Built on vLLM, llm-d transforms from a high-performance, single-node inference engine into a consistent, scalable distributed service system. It integrates closely with Kubernetes to deliver predictable performance, measurable ROI, and efficient infrastructure planning. These improvements directly address the challenges of managing highly variable LLM workloads and serving massive models like MoE models.
A unified platform for collaborative AI
Red Hat AI 3 provides a unified, flexible experience specially tailored to the collaborative demands inherent in building production-ready generative AI solutions. Designed to generate tangible value by fostering collaboration and harmonizing workflows across teams, it offers a single platform that enables both platform engineers and AI teams to execute their strategies effectively. Key new features aimed at accelerating productivity and efficiency from proof of concept to production include:
- Model-as-a-Service (MaaS) capabilities based on distributed inference, allowing IT teams to act as their own MaaS providers by centrally serving common models and offering on-demand access for AI developers and applications. This improves cost management and supports use cases that cannot be deployed on public AI services due to privacy or data concerns.
- The AI Hub empowers platform engineers to explore, deploy, and manage foundational AI assets. It provides a central hub with a curated catalog of validated, optimized AI models, a registry for managing model lifecycle, and a deployment environment to configure and monitor all AI assets running on OpenShift AI.
- Gen AI Studio offers a practical environment for AI engineers to interact with models and rapidly prototype new generative AI applications. Featuring an AI assets endpoint, engineers can easily discover and consume available models and MCP servers designed to streamline model integration with external tools.

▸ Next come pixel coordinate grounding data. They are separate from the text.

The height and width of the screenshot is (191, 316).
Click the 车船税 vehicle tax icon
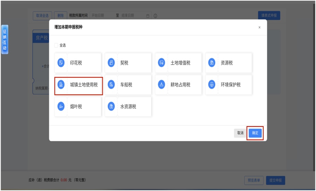(111, 85)
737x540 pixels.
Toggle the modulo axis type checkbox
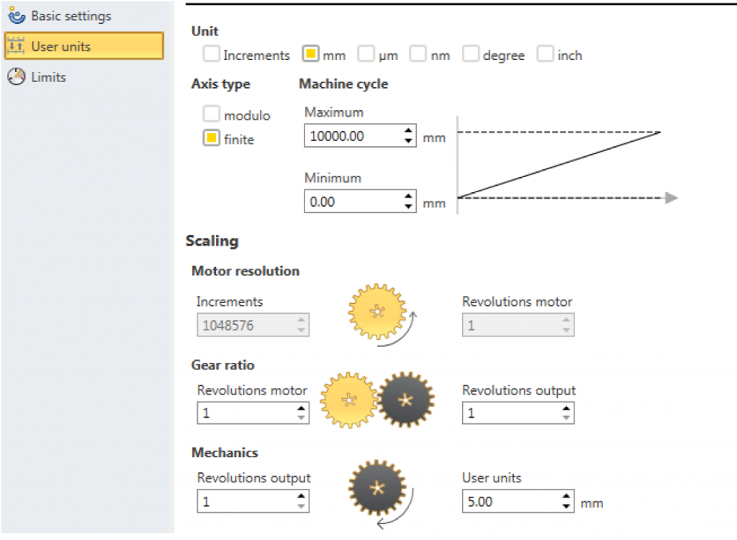pos(211,115)
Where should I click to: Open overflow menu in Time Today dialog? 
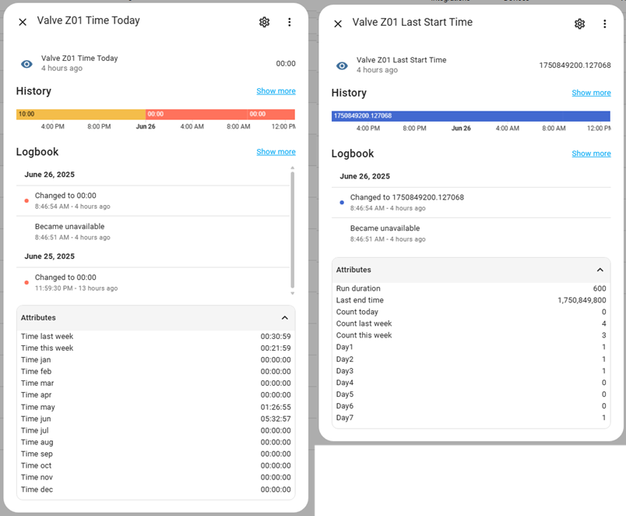(289, 23)
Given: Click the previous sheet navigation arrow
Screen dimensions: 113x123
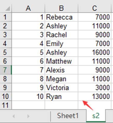Looking at the screenshot, I should (13, 116).
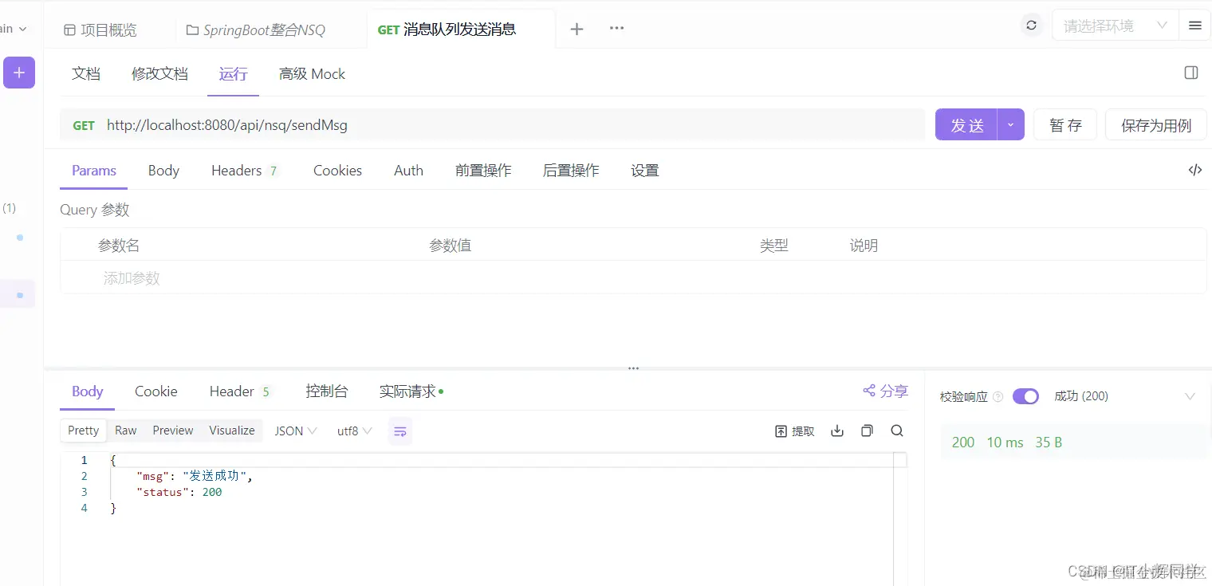Viewport: 1212px width, 586px height.
Task: Open a new request tab with plus icon
Action: click(576, 29)
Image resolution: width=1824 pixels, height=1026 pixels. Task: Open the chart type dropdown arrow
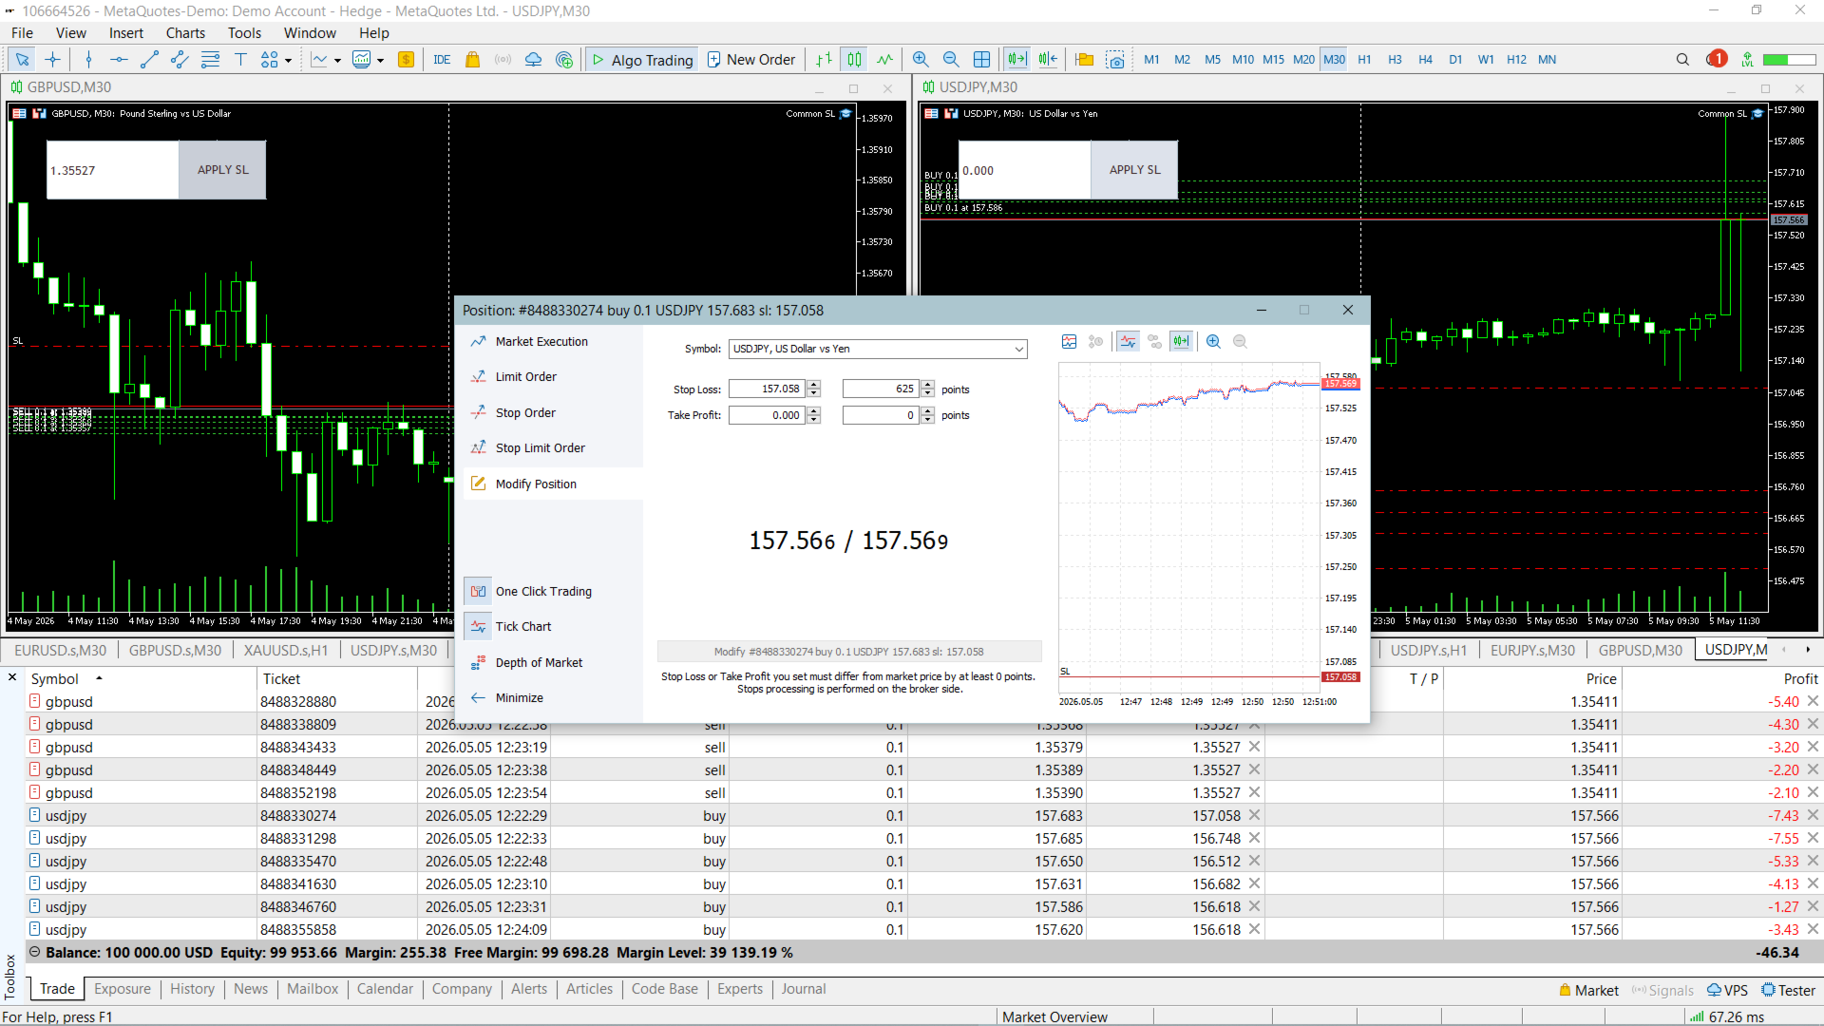click(x=337, y=61)
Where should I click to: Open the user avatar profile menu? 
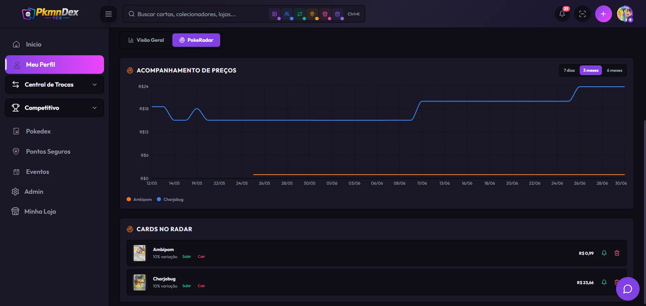(x=625, y=14)
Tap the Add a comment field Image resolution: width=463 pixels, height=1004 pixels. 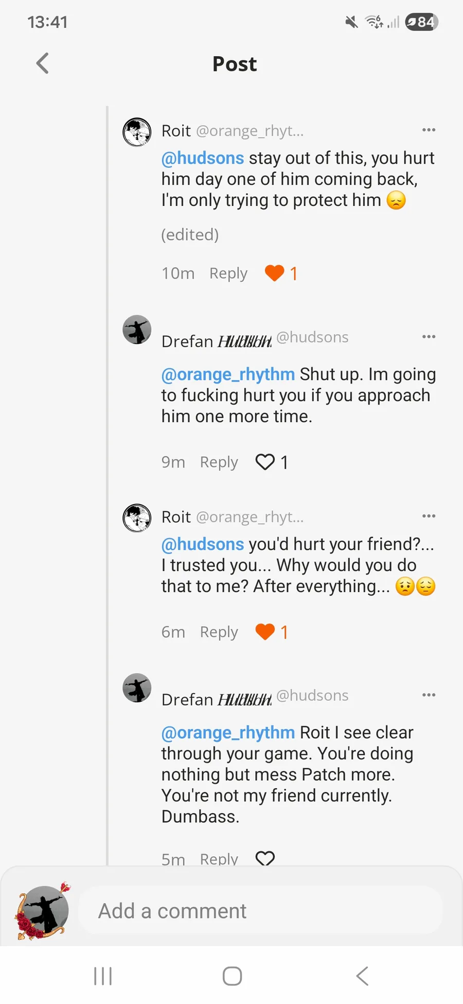[260, 911]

The integrated playground provides an interactive, session-independent environment for experimenting with models, testing prompts, and tuning parameters for use cases such as chat and retrieval-augmented generation (RAG).
- New validated and optimized models from Red Hat simplify development. The curated selection includes popular open source models like OpenAI’s gpt-oss, DeepSeek-R1, and specialized models such as Whisper for speech-to-text conversion and Voxtral Mini for voice-enabled agents.
Laying the groundwork for next-generation AI agents
AI agents are poised to transform application development, with complex, autonomous workflows that will place high demands on inference capabilities. Red Hat OpenShift AI 3.0 continues laying the foundation for scalable, agentic AI systems—not only through inference features but also with new functionalities and improvements centered on agent management.
To accelerate agent creation and deployment, Red Hat has introduced a unified API layer based on Llama Stack, aligning development with industry standards such as LLM interface protocols compatible with OpenAI. Furthermore, to promote a more open and interoperable ecosystem, Red Hat is among the first to adopt the Model Context Protocol (MCP), an emerging, powerful standard that streamlines how AI models interact with external tools—a core feature for modern AI agents. Red Hat AI 3 also introduces a modular, extensible toolkit for customizing models, built on the existing InstructLab functionality. It offers specialized Python libraries that give developers greater flexibility and control. The toolkit leverages open source projects like Docling for document ingestion, enabling easier conversion of unstructured data into AI-friendly formats. It also includes flexible frameworks for synthetic data generation and a training hub for fine-tuning LLMs. An integrated evaluation hub helps AI engineers monitor and validate results, empowering them to confidently utilize proprietary data for more accurate, relevant AI outcomes.